The EMS Synthi A and the EMS Synthi AKS are portable modular analog synthesisers made by EMS of England. The Synthi A model debuted in May 1971, and then Synthi AKS model appeared in March 1972 a with a built-in keyboard and sequencer. The EMS Synthi models are notable for its patch pin matrix, its functions and internal design are similar to the VCS 3 synthesiser, also made by EMS. EMS is still run by Robin Wood in Cornwall, and in addition to continuing to build and sell new units, the company repairs and refurbishes EMS equipment.

When launched in 1972, the Synthi AKS retailed for around £450.  There was an optional three octave (37 note) DK1 monophonic keyboard available for it, later the DK2 (Dynamic Keyboard 2) was available, this allowed independent control of two Oscillators, thus enabling the player to play two notes together. The Synthi instruments were used widely in progressive rock and electronic music. 

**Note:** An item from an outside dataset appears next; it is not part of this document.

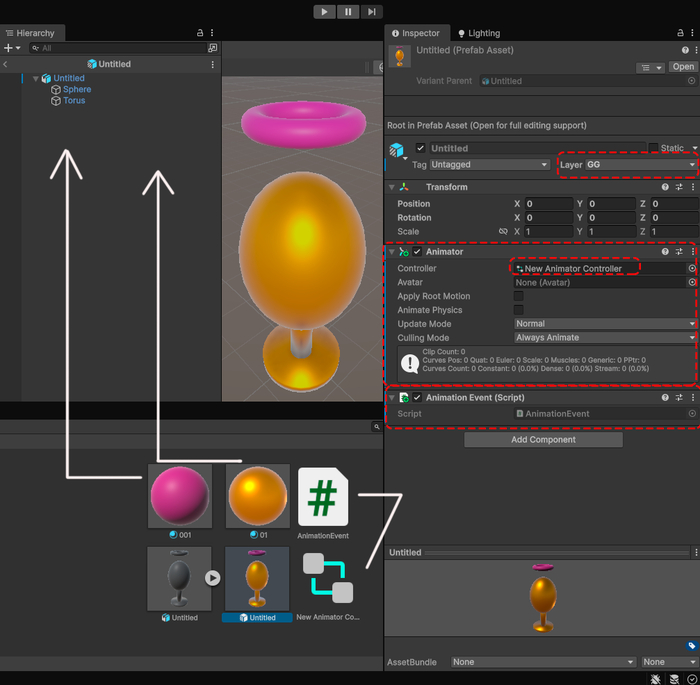700x685 pixels.
Task: Open the Tag Untagged dropdown
Action: [490, 164]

As with the VCS3, a Synthi AKS was worth considerably more than its original price by the late 1970s. In 2020, the average price for a Synthi AKS in good condition was around US$20,000 on the international market.

Use
The Synthi AKS has been used extensively by Brian Eno in his art rock and ambient albums. He particularly made prominent use of its signal-chain editing capability in order to add colour to his own voice as well as Robert Fripp and Phil Manzanera's guitar work. His early band, Roxy Music, supposedly requested that he join them after watching him tinker with the Synthi AKS for only a few minutes.

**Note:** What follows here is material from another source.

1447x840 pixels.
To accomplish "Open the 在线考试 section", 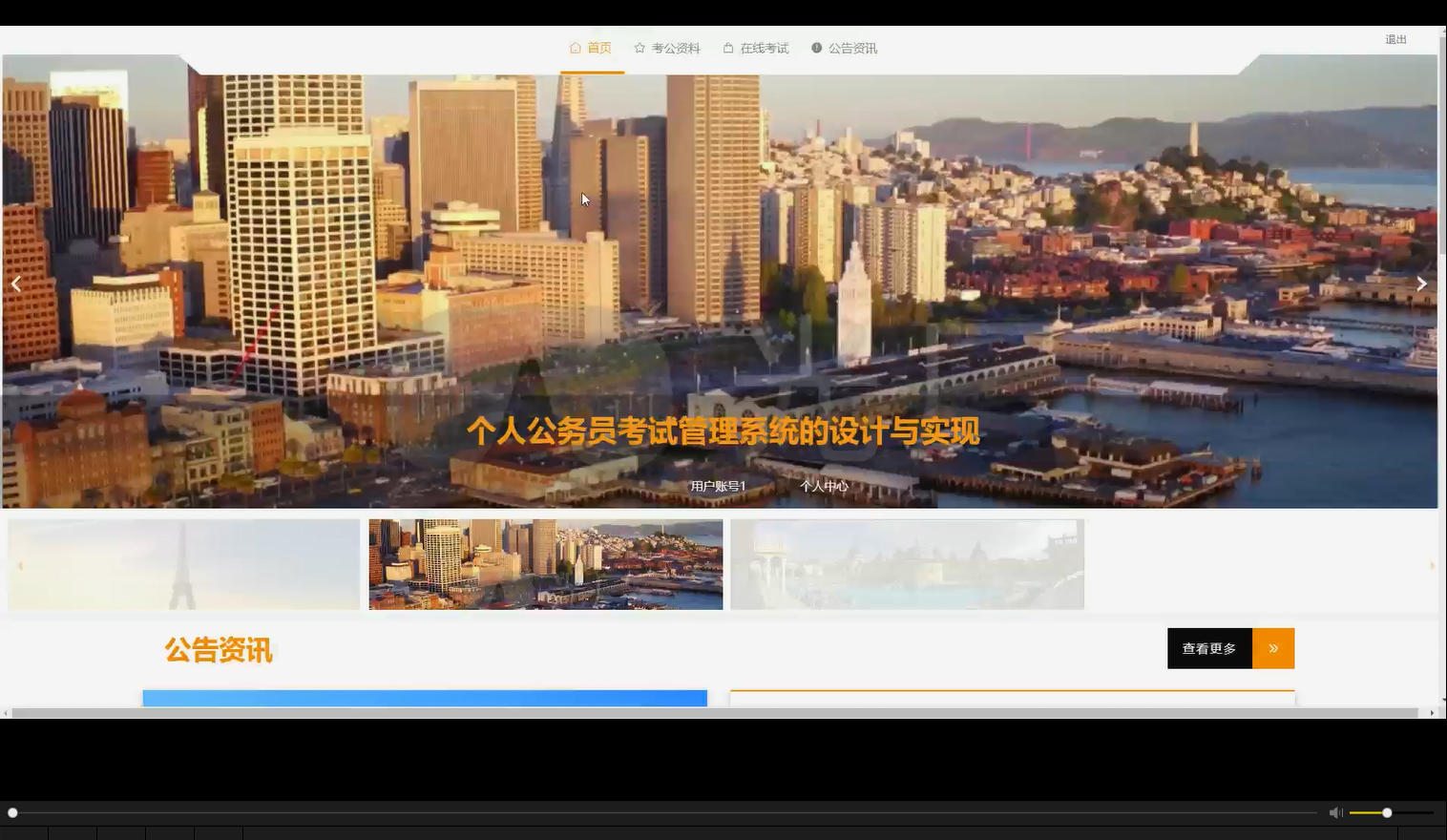I will point(763,48).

Tangerine Dream used several Synthi AKS's throughout the early 1970s.

Jean-Michel Jarre featured the Synthi AKS on his albums Oxygène and Équinoxe, as well as on Oxygène: Live in Your Living Room.

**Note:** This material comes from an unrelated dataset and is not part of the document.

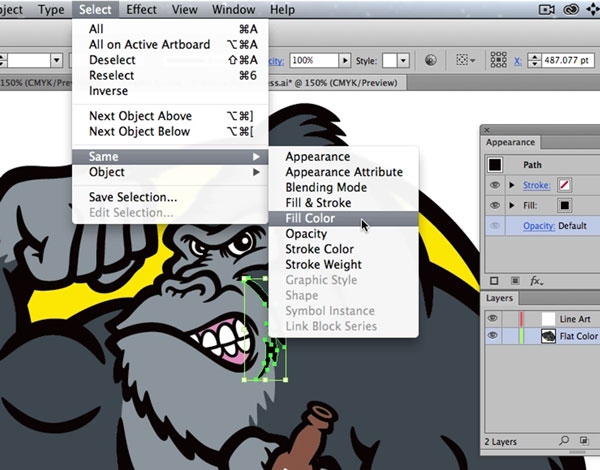Screen dimensions: 600x470
Task: Click the reference point grid icon
Action: [x=499, y=61]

Pink Floyd used the synthesiser to create the electronic riff of the track "On the Run" and to play the solo of "Any Colour You Like", both from the 1973 album The Dark Side of the Moon. (The band was reported to use an EMS VCS 3 synthesizer although it actually was a Synthi).

Jorge Antunes used Synthi A throughout the early 1970s with his ensemble GEMUNB Grupo de Experimentação Musical da Universidade de Brasília.

Czesław Niemen in 1975 used Synthi AKS in recording of his album Katharsis.

Tone Generator Aka Dom Guerin AKS synthesizer on  SPK (band) Information Overload Unit & subsequent tours of US & England.

Klaus Schulze and Pete Namlook refer to Synthi AKS in the name of their collaboration album The Dark Side of the Moog VIII: Careful With the AKS, Peter.

Kraftwerk Florian Schneider used one to process his flute on early albums including Radio-Activity in 1974.

In 1980, American pop band The Bongos used the Synthi AKS on both sides of their debut single "Telephoto Lens" b/w "Glow in the Dark", played by Dennis Kelley. In 2010, lead singer Richard Barone again used the Synthi on his album Glow, produced by Tony Visconti. It is featured prominently on the song "Yet Another Midnight".

In 2013, a Japanese artist Yoshio Machida made an album "Music from the SYNTHI". This album was made by only Synthi AKS.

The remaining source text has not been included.